It wasn't the idea of strange men that bothered Pa. That was just an excuse. He knew all the hotel people, knew most of them ran respectable places. It was the idea of somebody else leaving him. I wanted to argue, to make him see reason. But his jaw was set firm, and I saw a little muscle jumping in his cheek. Lawton used to make that muscle jump. Last time he did, Pa swung a peavey at him and he ran off, and no one heard from him for months. Until a postcard came from Albany.
I finished the dishes without a word and left for the Hubbards'. My feet were as heavy as two blocks of ice. I wanted to earn money. Desperately. I had a plan. Well, more a dream than a plan, and the Glenmore was only part of it. But I wasn't feeling very hopeful about it just then. If Pa said no to the Glenmore, which was only a few miles up the road, what on earth would he say to New York City?
abe • ce • dar • i • an
If spring has a taste, it tastes like fiddleheads. Green and crisp and new. Mineralish, like the dirt that made them. Bright, like the sun that called them forth. I was supposed to be picking them, me and Weaver both. We were going to fill two buckets—split one for ourselves and sell one to the chef over at the Eagle Bay Hotel—but I was too busy eating them. I couldn't help it. I craved something fresh after months of old potatoes, and beans from a jar.
"Choofe...," I tried to say, but my mouth was full. "Weba ... choofe a wurb..."
"My mamma's pig's got better manners. Why don't you swallow first?" Weaver said.
I did. But not before I'd chewed some more, and licked my lips and rolled my eyes and grinned. Fiddleheads are that good. Pa and Abby like them best fried up with sweet butter, salt, and black pepper, but I like them best right out of the ground.
"Choose a word, Weaver," I finally said. "Winner reads, loser picks."
"Are you two fooling again?" Minnie asked.
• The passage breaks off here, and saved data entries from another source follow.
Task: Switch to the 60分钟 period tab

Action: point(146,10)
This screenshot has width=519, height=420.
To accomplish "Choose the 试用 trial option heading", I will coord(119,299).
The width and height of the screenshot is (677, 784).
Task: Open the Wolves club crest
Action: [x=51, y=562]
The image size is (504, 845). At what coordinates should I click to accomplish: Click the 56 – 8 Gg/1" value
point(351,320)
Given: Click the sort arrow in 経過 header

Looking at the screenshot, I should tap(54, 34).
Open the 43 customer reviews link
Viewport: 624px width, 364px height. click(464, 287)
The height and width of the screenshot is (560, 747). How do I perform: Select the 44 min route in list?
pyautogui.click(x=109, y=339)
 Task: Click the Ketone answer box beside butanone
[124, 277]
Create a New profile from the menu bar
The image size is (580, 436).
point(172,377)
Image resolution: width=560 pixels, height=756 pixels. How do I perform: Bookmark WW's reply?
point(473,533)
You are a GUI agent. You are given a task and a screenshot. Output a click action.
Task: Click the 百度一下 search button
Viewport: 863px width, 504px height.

She was sitting near us on a rock. She was in the family way and was very fat and grumpy.
"We're dueling, not fooling, Mrs. Compeau," Weaver replied. "It's a very serious business, and we would appreciate quiet from the seconds."
"Give me a bucket, then. I'm starving."
"No. You're eating everything we pick," Weaver said.
She turned her hangdog eyes on me. "Please, Mattie?" she wheedled.
I shook my head. "Dr. Wallace said you were to take exercise, Min. He said it would do you good. Get down and pick your own fiddleheads."
"But, Matt, I took my exercise already. I walked all the way up here from the lake. I'm tired..."
"Minnie, we're trying to duel here, if you don't mind," Weaver huffed.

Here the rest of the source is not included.